THoey1963
somebody shut me the fark up.
Y'all have convinced me to buy / download his book.
I agree with all of the above. Let the smoker run where it's happy. The goal is thin blue to no smoke. I run my stick burner wide open and control my temperature with fire size. The smoke is hardly visable at all. That's what you want. Full combustion. Smoldering a fire will only lead to dirty smoke and food that tastes like an ashtray. Make your fire smaller and let er rip. You want to see your splits flaming, not smoking. As long as you can keep your temps under 3-325 I wouldn't sweat it. Your meat just finishes quicker. 225 isn't a magic smoking number.

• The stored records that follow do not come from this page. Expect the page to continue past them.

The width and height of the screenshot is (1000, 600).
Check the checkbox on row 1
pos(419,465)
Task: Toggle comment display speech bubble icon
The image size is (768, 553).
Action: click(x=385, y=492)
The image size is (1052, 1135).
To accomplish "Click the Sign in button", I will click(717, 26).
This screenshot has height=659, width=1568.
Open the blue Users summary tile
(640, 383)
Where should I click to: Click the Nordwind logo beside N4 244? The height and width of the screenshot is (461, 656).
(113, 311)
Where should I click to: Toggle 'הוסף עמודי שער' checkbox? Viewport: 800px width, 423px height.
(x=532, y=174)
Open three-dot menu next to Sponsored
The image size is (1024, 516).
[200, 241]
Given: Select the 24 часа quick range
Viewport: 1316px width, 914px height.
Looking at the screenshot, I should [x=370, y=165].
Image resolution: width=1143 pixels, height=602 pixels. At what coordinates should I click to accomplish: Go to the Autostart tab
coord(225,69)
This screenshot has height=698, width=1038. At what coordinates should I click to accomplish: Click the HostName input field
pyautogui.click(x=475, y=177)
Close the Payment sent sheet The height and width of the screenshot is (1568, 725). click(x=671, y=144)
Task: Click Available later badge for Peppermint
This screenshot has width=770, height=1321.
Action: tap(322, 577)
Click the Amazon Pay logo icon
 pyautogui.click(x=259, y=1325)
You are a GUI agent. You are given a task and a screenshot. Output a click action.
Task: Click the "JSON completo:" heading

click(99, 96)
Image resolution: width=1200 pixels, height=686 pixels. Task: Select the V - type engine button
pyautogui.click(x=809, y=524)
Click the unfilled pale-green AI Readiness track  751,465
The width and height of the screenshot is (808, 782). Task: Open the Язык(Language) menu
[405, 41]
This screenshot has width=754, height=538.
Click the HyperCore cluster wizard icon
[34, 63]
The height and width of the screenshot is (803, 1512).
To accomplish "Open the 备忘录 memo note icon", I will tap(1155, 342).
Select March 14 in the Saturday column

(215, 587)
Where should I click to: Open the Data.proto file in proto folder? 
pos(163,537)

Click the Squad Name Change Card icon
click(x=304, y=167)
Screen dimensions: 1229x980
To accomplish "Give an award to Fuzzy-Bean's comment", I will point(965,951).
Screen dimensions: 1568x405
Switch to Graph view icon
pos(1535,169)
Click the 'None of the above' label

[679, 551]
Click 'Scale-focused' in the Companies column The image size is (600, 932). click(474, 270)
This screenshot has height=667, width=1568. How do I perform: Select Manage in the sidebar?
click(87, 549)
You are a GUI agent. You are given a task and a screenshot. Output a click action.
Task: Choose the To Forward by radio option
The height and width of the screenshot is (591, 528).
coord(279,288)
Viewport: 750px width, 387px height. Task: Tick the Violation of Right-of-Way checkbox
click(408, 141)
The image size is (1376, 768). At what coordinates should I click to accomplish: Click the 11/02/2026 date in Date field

I think the key is, for a given cooker and wood source, you're going to get a pretty consistent temperature. I have an Old Country Pecos and I use those bags of wood you can get at the grocery store. For me, that means a good fire holds right around 300F because the sticks are a bit big for the pit. That's fine, I like cooking at 300F. I could say "my pit likes to run at 300F" but really it's just that my pit with the wood I like to use tends to run there. Sure I could run it at 225 if I got out a hatchet and split the rounds I'm using, but why bother?However, it's the size of that fire the dictates heat,.. not,.. " my cooker likes to run at blah. ... so that's where I run it"
Isn't it Smitthy's in Lockhart that burns their splits right outside the cooker and lets the draft pull in the heat and smoke? basically we are doing the same thing...letting the fire have all the air it needs.
Sure I could run it at 225 if I got out a hatchet and split the rounds I'm using, but why bother?
One other tip--if you run a fire too hot...who cares? .
225 Blows. 275 Rocks.
No problem buddy, and good job mastering that fire!Thanks for spitballin with me Dave and Shag.